I was just reading Spurgeon on this issue, and he is the one who invented the wheel! Er, came up with the wheel analogy for regeneration/faith.


"The righteousness of the Law is fulfilled in the Christian by the Grace of God. When we believe in Christ we not only receive pardon, but we also receive renewal. I am told that the teaching of certain people, nowadays, is that the Believer only gets pardon to begin with and a long time afterwards he gets the clean heart. But I say, on the authority of God’s Word, that no man is pardoned unless he has a clean heart! God gives the clean heart at the time He gives the pardon! You must never divide the renewing of the Holy Spirit from the pardon of sin. They go together and he that receives the pardon of sin receives a new birth—and is made a new creature in Christ Jesus then and there. The work of regeneration and the act of faith which brings justification to the penitent sinner are simultaneous and must, in the nature of the case, always be so"- "The Law's Failure and Fulfillment"

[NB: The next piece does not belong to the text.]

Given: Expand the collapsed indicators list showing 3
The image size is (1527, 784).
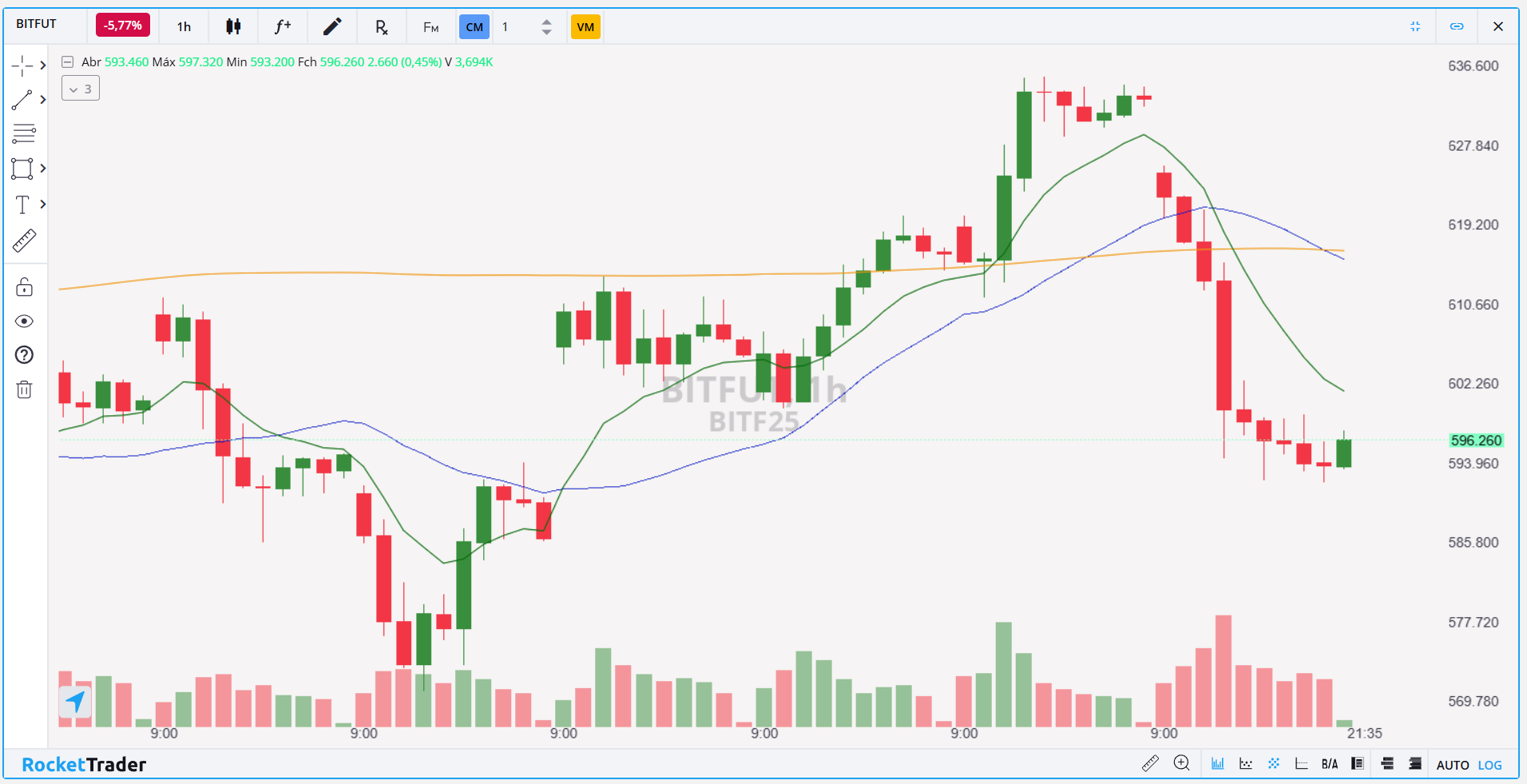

"I want you, now, to advance another step. I have almost anticipated this third point—“While you have light, believe in the light, that you may be the children of light.” Here is A RESULT OF FAITH MENTIONED. They who believe in Christ receive a change of nature. They were born heirs of wrath, but, by Grace they become children of the Light of God. “You were sometimes darkness, but now are you light in the Lord,” as soon as you have believed in Jesus Christ! This new birth, this regeneration, is a great puzzle to many poor sinners. One asks, “How can I make myself a new creature in Christ?” Of course, you can do nothing of the kind! This is a miracle—it is as much a work of God to make us children of light as it was to make light in the first place! Only God can work this miracle, but mark you this, there never was a soul, yet, that truly believed in Christ, but at the same time it underwent the change called the new birth or regeneration. Christians have often been asked about which is first, faith or regeneration, belief in Christ or being born again. I will tell you, when you answer me this question—When a wheel moves, which spoke moves first? “Oh, they all start together!” you say. So these other things all start together, whether it is the hub of the wheel, which is regeneration, or the spokes of the wheel, which are faith, repentance, hope, love and so on—when the wheel moves, it all moves at once!

If you believe in Jesus Christ and Him crucified, in the moment that you believe, this great change of nature is effected in you, for faith has, in itself, a singularly transforming power. It is a fact in everyday experience that when a man comes to believe in his employer, he becomes, at once, a better employee. A person whom I disliked, because I suspected him, becomes, at once, pleasing to me as soon as I trust him. So, faith towards God, in itself, produces a total change of mind in the man who has it.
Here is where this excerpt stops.